Summer and Winter Savory Plants



Planting and Care

Plant both varieties of savory in full sun, partial shade is tolerable but not optimal. Summer savory does best in a organically rich, well-drained soil. Winter savory does best in a well-drained, sandy soil.

Soil pH of 6.7 to 7.5 is best for both varieties.

Winter savory germinates slowly at times. Savory can also be started from cuttings and divisions also. Cuttings should be taken from new growth and rooted in moist sand. Older plants can be divided as well, spring or fall is the best time to do this. Both varieties of savory , under proper conditions and care are ready for harvest about 70 days after planting.

Sow savory seeds inch deep, and spaced closely, as you'll thin them out later if you have a high germination rate. Cover lightly with loose soil, it will also germinate with no soil cover at all, but a light soil cover is always advisable to prevent wind and water drift.


Thin seedlings a foot to a foot and a half apart about a month after germination. Rows should also be spaced a foot and a half apart. Winter savory generally needs slightly more room than summer savory does.

Regular watering until established is essential.
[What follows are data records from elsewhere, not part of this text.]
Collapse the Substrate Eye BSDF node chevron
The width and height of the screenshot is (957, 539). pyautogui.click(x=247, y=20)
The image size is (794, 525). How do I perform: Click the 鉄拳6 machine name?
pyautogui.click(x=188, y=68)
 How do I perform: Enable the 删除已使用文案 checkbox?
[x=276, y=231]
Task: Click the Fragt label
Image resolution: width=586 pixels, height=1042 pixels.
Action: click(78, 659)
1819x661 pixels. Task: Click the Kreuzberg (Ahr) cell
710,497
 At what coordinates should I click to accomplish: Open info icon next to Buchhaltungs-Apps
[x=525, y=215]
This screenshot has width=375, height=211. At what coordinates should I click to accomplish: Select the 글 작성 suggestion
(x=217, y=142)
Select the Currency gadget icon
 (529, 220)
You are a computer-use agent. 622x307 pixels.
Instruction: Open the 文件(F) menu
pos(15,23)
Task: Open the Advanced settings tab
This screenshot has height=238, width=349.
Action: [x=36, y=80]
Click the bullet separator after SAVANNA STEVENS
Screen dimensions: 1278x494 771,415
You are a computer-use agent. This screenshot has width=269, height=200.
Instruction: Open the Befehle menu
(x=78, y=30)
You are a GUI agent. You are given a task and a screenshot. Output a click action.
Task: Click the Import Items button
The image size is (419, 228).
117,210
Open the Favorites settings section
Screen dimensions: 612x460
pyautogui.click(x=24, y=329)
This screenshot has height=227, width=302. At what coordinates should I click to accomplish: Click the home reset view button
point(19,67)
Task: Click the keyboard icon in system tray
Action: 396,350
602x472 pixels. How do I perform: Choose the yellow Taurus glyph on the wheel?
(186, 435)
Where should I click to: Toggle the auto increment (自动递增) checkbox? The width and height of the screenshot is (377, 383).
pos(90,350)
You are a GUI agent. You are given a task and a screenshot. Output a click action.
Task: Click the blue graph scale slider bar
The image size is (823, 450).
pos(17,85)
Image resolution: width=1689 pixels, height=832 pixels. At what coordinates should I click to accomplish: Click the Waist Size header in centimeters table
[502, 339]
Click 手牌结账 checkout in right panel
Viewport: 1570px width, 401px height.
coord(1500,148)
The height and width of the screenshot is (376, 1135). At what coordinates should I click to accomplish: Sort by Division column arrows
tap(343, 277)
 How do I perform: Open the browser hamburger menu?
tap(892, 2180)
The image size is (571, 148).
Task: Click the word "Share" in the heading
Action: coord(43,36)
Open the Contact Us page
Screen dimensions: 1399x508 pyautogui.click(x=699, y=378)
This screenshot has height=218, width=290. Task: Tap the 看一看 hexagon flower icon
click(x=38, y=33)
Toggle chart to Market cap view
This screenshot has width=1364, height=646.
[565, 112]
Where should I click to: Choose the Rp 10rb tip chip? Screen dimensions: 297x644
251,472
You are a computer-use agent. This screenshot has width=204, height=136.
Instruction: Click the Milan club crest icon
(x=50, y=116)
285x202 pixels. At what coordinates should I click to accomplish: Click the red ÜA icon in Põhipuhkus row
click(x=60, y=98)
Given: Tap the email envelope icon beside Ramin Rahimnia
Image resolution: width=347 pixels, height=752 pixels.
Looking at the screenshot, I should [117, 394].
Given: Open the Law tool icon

Once savory is established it can be maintained on a drier regimen. As far as fertilizer goes, don't waste your time and resources, a simple side dressing of well aged compost or worm castings is all it needs, assuming you are within the proper pH range.Summer savory grows very rapidly, so much so that it frequently becomes top heavy and may topple over without staking. Winter savory , a perennial, grows at a slower rate and should be cut back to only a few inches tall every spring and should also be replanted after 5 years maximum. Winter savory survive winters as low as 10F.

Both Summer and Winter savory can be grown in containers. Grow winter savory as an annual. Choose a container at least 6 inches deep and wide. Winter savory should be kept over winter in an unheated location such as a patio or even garage.

Companion Planting

Summer Savory can be planted with beans, onions and Garlic to improve growth and flavor. It also discourages cabbage moths and bean beetles. It's flowers however, are known to attract pollinators and beneficial insects.[See: Companion Planting]



Troubleshooting

Diseases and pest problems generally arent a big issue with sage. Adequate drainage will usually curtail problems such as root rot, and mildew , diseases encouraged by excess moisture.

Under humid, and poorly ventilated conditions, downy and powdery mildews sometimes rear their ugly heads.

Harvest And Storage

Harvest fresh savory leaves and stems as needed. For dried leaves, cut 6- to 8-inch stems just before flowering for optimal quality. After the bloom stage , the quality degrades. Savory can be dried or frozen. You can freeze leaves by snipping off the whole branch, place it in a plastic freezer bag, and store it in the freezer. They can be dried by placing upside down in a well ventilated area, or using a food dehydrator at a low power setting.